Japan on Thursday pledged 50 million dollars (about N26.2 billion) for humanitarian assistance in the northeast.
Japan’s Ambassador to Nigeria Sadanabu Kusaoke stated this in Abuja when he paid a courtesy visit on the Minister of State Foreign Affairs, Hajiya Khadijat Abba-Ibrahim on Thursday.
The pledge is coming as international donor conference to raise one billion dollar for recharging Lake Chad and for the humanitarian needs in northeast holds in Olso Norway on Feb 24.
“This year we have decided to allocate 50 million dollars from our budget for humanitarian assistance in the northeast, for food and nutrition.
“Of course we have been funding the project in the last three years, but we have decided to assist addressing the humanitarian crisis in the Chad basin with the 50 million dollars,” he said.
Sadanabu said that Japan would also focus more on the rebuilding and development of the area affected by the Boko Haram insurgence in the northeast.
The envoy said that his country would continue to cooperate with Nigeria to end the issue of insurgency and de-radicalisation of the militants.
“We have two points of focus in the northeast, one is on the development and another one humanitarian but at this moment we are more focus on humanitarian assistance,” he said.
He added that his country would assist Nigeria on the issue of diversification and economic development.
The envoy told the minister that a business delegation from Japan would be visiting Nigeria in May 2016 with a focus to invest in power, manufacturing, transport, housing sectors among others.
He said that the Japanese companies see Nigeria as a potential country to do business with inspite of her economic challenges.
He said the process of investment needed to be strengthened by providing conducive environment for investors.
“At the beginning of May the business delegation from Japan will be visiting Nigeria, it will be a combination of various sectors, finance, manufacturing, housing among others.
“There are three pillars which guide our cooperation with Nigeria this include economic diversification including agriculture and infrastructure; health and social stability including eradication of terrorism.
“As far as the economic diversification is concern the Private sector is important. Japanese government is committed to areas like power and transport, Agriculture is also important,” he said.
The minister in her response expressed pleasure on the proposed visit by Japanese investors stressing that it would boost the economy of the nation
For her part Mrs Abba-Ibrahim said the investment would also enhance job creation and boost the efforts of the government in the diversification of economy.
“The contribution in the area of health and malaria control is a welcome development; this assistance will go a long way in solving the problem of the people
“We need to go to agriculture based on the fact that Nigeria government has intensified efforts on diversification and based on the deep relationship between the two countries.
“I think agriculture is good venture and it should be looked into in terms of development to make the economic growth,” she said.
According to her the relationship between Nigeria and Japan is waxing stronger, it has been in existence for a very long term and we hope that it will grow better.
It can be recalled that the UN says it is planning to raise one billion dollar for humanitarian needs of persons affected by Boko Haram insurgency in Nigeria’s North-East zone.

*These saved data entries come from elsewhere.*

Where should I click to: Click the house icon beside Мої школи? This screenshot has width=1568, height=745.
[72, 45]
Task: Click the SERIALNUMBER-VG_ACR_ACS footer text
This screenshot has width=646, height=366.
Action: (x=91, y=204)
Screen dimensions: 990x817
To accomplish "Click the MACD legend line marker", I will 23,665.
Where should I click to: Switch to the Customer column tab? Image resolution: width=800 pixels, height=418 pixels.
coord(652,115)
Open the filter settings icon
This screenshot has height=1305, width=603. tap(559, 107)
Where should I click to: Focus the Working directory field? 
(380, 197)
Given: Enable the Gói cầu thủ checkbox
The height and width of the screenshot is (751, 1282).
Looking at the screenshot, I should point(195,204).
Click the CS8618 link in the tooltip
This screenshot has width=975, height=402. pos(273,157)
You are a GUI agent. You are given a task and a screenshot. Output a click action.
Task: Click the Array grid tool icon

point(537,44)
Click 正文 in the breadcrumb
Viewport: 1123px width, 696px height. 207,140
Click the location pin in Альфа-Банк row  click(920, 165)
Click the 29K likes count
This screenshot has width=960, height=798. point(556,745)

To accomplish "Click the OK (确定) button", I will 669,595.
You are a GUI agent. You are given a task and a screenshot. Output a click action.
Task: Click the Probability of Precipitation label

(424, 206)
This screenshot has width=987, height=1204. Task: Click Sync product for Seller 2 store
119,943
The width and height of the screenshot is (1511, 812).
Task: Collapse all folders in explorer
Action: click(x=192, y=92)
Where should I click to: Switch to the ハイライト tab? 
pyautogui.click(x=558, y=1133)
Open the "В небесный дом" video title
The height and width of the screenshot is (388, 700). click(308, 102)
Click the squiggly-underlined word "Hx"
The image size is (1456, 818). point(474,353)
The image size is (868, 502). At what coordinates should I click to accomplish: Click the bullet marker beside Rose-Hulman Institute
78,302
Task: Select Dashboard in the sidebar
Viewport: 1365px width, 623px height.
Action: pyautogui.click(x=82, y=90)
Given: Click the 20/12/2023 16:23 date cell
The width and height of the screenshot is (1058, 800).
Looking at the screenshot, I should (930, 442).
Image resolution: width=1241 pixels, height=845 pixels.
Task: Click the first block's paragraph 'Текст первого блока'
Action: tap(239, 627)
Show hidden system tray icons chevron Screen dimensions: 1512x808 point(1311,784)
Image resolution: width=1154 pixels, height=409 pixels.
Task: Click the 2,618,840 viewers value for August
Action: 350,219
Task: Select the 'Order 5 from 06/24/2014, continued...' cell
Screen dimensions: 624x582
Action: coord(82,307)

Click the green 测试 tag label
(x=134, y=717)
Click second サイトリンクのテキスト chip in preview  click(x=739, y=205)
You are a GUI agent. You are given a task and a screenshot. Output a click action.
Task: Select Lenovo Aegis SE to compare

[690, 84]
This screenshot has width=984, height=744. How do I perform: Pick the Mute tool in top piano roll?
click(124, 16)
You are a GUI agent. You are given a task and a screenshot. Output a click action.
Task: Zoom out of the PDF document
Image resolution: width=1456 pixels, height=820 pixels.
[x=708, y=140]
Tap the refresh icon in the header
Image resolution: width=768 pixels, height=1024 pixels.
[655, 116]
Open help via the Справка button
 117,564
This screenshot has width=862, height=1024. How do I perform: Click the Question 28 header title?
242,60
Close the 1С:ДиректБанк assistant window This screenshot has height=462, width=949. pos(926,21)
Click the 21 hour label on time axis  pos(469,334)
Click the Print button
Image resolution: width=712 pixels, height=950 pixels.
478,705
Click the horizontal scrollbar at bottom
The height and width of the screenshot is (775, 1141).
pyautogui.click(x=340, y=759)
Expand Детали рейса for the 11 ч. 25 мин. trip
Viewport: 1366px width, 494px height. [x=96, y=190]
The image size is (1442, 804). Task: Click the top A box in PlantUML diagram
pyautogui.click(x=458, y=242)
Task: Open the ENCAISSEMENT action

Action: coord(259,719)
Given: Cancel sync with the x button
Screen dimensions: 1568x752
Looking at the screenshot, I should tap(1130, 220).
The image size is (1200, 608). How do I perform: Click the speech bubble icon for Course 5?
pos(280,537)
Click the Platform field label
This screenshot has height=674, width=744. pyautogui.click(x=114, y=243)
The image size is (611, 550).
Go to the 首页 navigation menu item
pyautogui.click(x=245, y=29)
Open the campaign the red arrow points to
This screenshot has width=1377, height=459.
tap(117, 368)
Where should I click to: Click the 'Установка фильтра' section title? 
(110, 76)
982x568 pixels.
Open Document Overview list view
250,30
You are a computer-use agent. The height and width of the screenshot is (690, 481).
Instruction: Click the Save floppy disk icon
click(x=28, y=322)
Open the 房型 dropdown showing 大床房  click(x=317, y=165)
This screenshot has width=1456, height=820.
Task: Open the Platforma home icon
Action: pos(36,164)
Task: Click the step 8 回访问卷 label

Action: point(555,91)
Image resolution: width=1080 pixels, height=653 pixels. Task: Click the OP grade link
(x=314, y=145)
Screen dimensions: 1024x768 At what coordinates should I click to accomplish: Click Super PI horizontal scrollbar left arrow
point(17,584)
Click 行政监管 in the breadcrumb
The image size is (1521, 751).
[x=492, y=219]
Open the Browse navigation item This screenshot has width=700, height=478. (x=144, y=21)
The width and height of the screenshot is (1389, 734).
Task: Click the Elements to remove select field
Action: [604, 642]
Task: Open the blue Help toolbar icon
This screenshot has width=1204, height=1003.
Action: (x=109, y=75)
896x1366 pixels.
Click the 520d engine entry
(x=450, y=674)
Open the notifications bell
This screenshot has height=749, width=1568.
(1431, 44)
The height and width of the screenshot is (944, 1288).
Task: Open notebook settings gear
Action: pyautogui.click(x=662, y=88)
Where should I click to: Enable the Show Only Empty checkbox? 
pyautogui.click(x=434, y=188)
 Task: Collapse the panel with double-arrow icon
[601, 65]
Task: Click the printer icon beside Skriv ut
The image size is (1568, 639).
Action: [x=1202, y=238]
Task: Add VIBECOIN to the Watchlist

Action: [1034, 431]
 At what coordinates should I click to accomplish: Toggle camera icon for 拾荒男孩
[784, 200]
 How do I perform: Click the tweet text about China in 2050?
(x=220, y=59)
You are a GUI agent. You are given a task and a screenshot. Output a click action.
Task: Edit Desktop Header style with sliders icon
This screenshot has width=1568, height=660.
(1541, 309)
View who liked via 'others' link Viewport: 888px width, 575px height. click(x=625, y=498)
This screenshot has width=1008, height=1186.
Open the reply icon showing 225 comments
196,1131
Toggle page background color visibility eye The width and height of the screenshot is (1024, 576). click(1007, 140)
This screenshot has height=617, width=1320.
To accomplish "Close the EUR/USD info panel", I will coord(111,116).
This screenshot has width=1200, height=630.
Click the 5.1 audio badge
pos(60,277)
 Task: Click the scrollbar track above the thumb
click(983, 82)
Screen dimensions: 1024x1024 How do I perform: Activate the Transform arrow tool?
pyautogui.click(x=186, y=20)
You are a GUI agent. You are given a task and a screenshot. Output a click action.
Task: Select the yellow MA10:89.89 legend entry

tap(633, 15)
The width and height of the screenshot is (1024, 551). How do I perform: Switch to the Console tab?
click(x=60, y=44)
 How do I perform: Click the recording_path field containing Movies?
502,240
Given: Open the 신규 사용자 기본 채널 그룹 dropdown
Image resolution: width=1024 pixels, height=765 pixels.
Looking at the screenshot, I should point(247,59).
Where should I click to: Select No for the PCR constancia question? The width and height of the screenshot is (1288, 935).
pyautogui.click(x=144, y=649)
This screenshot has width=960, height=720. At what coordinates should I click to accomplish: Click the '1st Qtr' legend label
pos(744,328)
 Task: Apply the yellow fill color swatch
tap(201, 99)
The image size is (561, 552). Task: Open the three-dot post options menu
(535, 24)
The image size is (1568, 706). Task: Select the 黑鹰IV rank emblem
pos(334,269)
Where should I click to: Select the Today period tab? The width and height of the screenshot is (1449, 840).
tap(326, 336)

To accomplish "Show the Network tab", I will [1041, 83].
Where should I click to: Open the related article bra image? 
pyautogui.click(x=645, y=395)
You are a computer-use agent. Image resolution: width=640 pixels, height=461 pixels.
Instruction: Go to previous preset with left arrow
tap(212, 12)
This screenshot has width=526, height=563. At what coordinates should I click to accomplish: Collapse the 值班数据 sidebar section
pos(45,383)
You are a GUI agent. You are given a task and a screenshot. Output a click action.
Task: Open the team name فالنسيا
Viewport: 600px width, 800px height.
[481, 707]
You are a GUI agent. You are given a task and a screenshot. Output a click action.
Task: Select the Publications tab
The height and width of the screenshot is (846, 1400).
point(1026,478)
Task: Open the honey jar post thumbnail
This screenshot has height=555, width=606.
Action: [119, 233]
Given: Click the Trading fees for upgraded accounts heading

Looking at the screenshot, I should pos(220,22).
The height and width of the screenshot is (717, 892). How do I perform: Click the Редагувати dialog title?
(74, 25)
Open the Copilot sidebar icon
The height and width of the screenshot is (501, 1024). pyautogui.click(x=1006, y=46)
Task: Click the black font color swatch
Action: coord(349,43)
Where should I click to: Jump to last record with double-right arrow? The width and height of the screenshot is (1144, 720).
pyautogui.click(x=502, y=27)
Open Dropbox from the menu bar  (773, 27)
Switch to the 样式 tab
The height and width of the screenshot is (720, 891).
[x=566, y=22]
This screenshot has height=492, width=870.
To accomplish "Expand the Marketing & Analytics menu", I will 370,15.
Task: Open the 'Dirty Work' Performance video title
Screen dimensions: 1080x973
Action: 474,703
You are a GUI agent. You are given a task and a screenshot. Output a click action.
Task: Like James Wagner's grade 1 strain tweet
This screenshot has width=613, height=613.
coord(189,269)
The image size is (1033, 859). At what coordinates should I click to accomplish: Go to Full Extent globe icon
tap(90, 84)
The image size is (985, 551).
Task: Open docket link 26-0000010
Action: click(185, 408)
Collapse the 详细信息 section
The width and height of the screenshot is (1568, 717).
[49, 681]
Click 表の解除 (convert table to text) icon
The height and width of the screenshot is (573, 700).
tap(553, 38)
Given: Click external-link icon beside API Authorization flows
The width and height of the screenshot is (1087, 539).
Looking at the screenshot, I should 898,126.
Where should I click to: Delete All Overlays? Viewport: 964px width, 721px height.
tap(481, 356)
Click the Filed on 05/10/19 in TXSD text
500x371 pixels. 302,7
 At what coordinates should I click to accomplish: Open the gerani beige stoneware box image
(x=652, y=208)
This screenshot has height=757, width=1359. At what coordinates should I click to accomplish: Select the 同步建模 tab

UN Resident and Humanitarian Coordinator in Nigeria, Mr Edward Kallon, stated this in Abuja.
He said that no fewer than 450,000 children were likely to suffer from acute malnutrition in Borno this year.
Kallon observed that Federal Government may have been overwhelmed by the prolonged conflict in the region, making it more difficult to help those affected to recover, rebuild and resettle.
“There are 14 million people that have been affected by the Boko Haram and the plan is to assist 6.9 million and expect the government to provide assistance for the remaining 7.1 million people.
“The Humanitarian Response Plan 2017 for Nigeria seeks more than 1 billion dollars to meet the needs of the 6.9 million people targeted, ” he said.